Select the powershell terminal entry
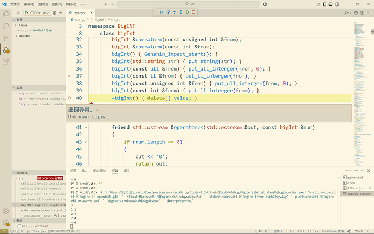Viewport: 374px width, 234px height. coord(355,178)
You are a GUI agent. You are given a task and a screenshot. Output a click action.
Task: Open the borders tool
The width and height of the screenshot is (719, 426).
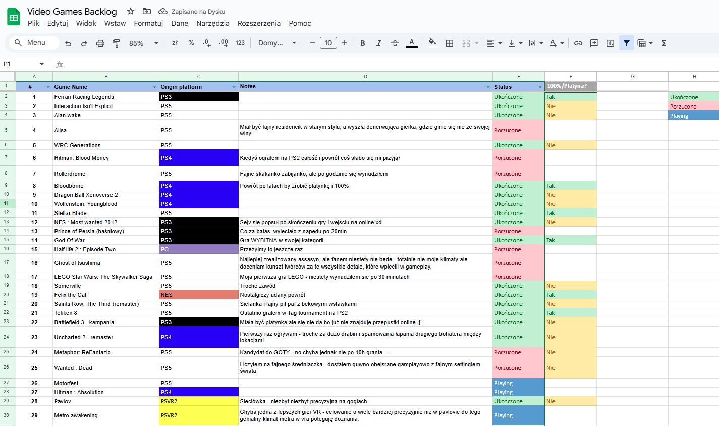450,43
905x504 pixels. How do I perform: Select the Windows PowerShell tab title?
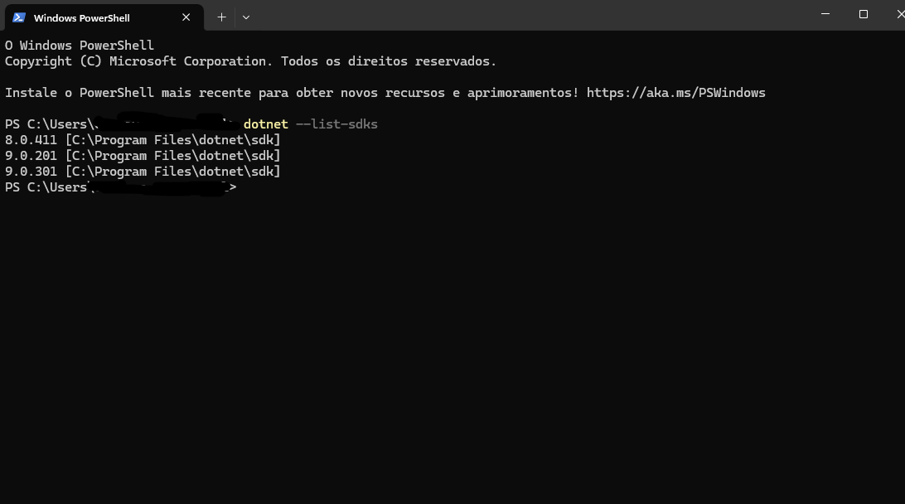pos(82,18)
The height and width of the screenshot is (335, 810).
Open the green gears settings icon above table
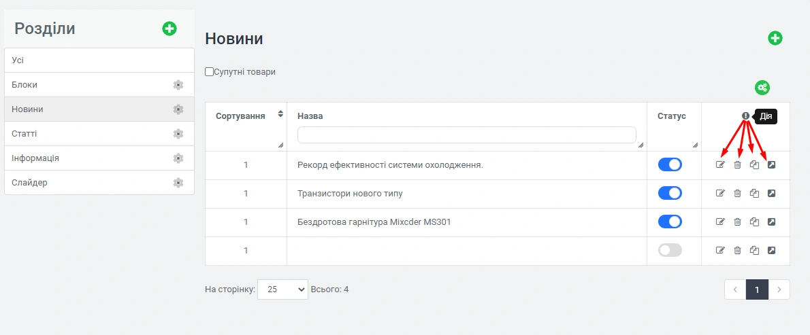tap(762, 88)
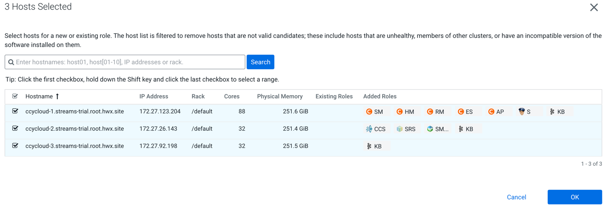The width and height of the screenshot is (605, 209).
Task: Click the AP role icon on ccycloud-1
Action: pos(491,112)
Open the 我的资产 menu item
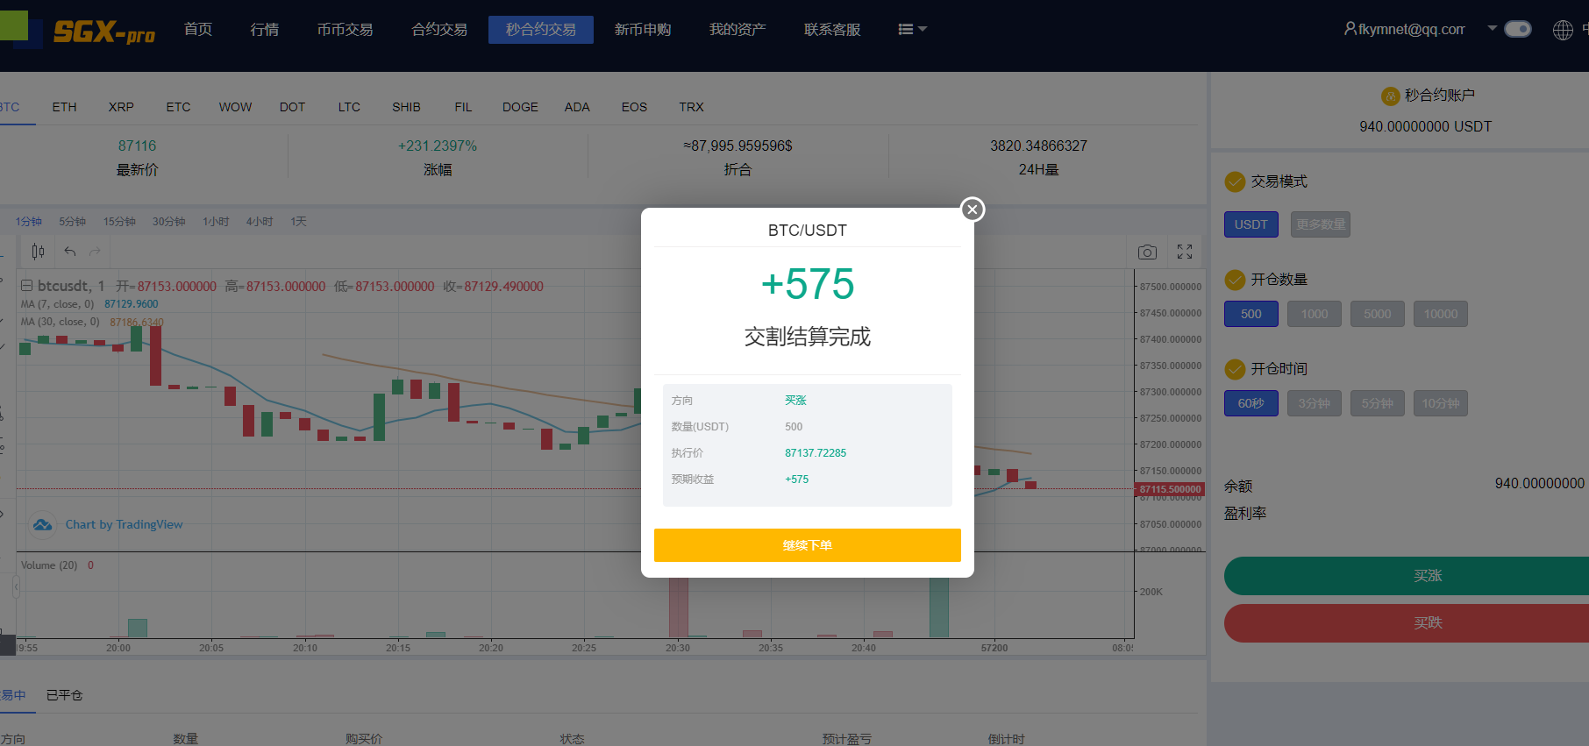 737,30
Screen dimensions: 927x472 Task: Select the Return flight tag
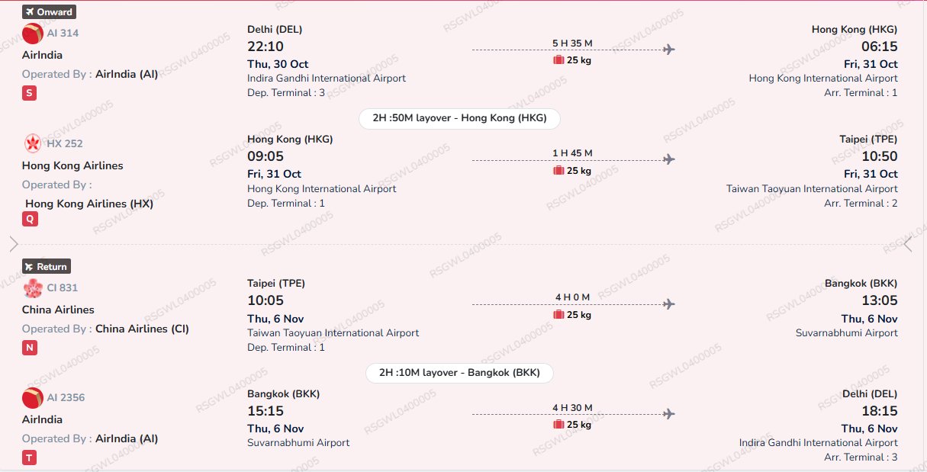(x=47, y=267)
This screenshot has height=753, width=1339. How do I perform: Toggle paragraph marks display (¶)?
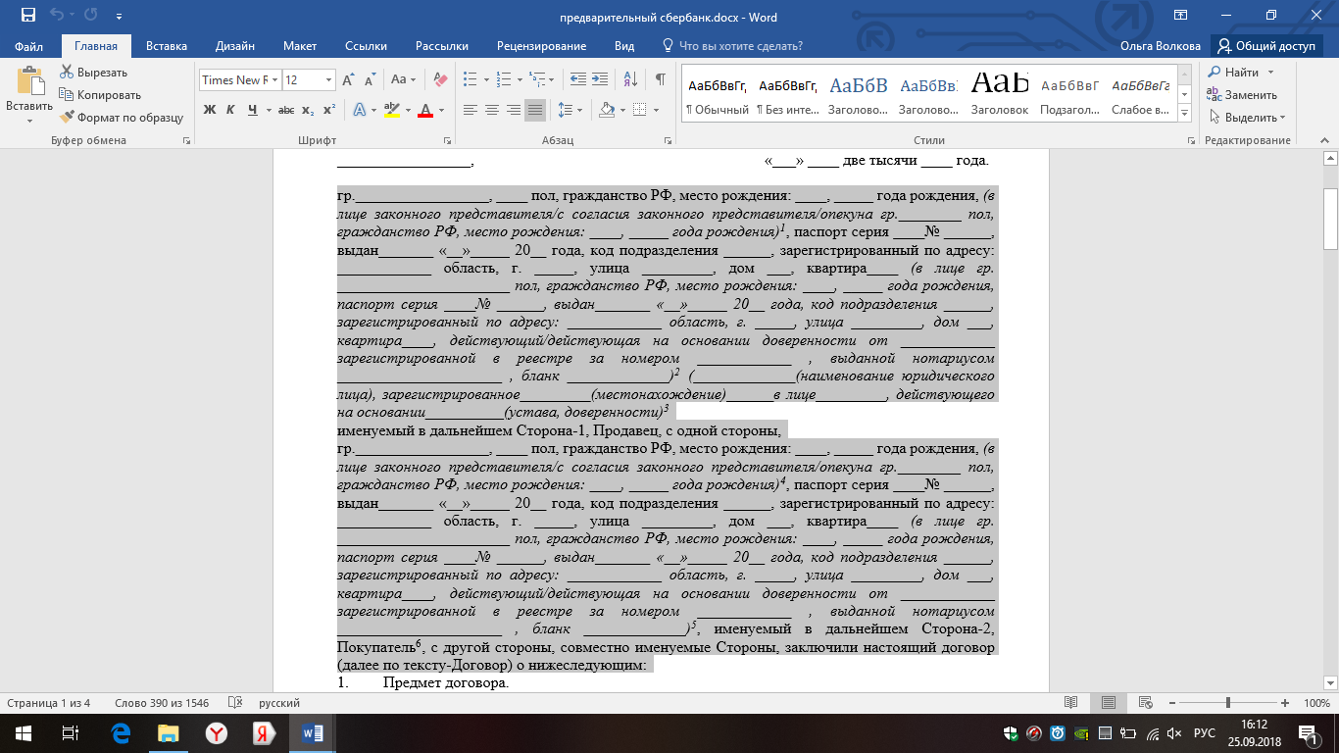click(x=660, y=79)
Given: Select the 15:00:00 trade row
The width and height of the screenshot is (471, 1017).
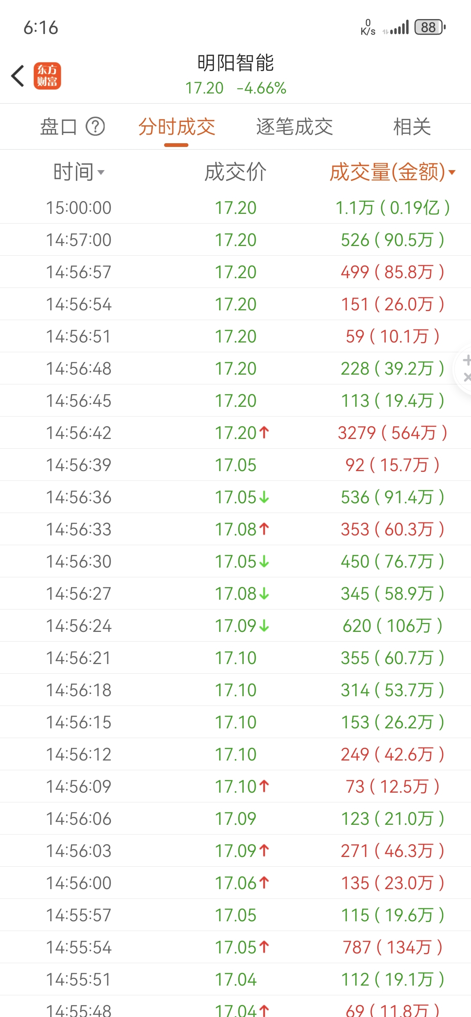Looking at the screenshot, I should point(235,208).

--------------------------------------------------

### How to complete this task
Repeat the material exactly. Any picture in it should be dropped.

### Exercise result
Select the powershell terminal entry
Viewport: 374px width, 234px height. coord(355,178)
You are a GUI agent. You are given a task and a screenshot. Output a click action.
Task: Open the borders tool
The width and height of the screenshot is (719, 426).
450,43
905x504 pixels. How do I perform: Select the Windows PowerShell tab title?
pos(82,18)
The height and width of the screenshot is (335, 810).
Open the green gears settings icon above table
tap(762, 88)
The width and height of the screenshot is (605, 209).
Task: Click the AP role icon on ccycloud-1
Action: pos(491,112)
Open the 我的资产 menu item
 737,30
Screen dimensions: 927x472 Task: Select the Return flight tag
(x=47, y=267)
This screenshot has height=753, width=1339. How do I perform: Toggle paragraph marks display (¶)?
click(x=660, y=79)
Given: Select the 15:00:00 trade row
The width and height of the screenshot is (471, 1017).
Looking at the screenshot, I should point(235,208).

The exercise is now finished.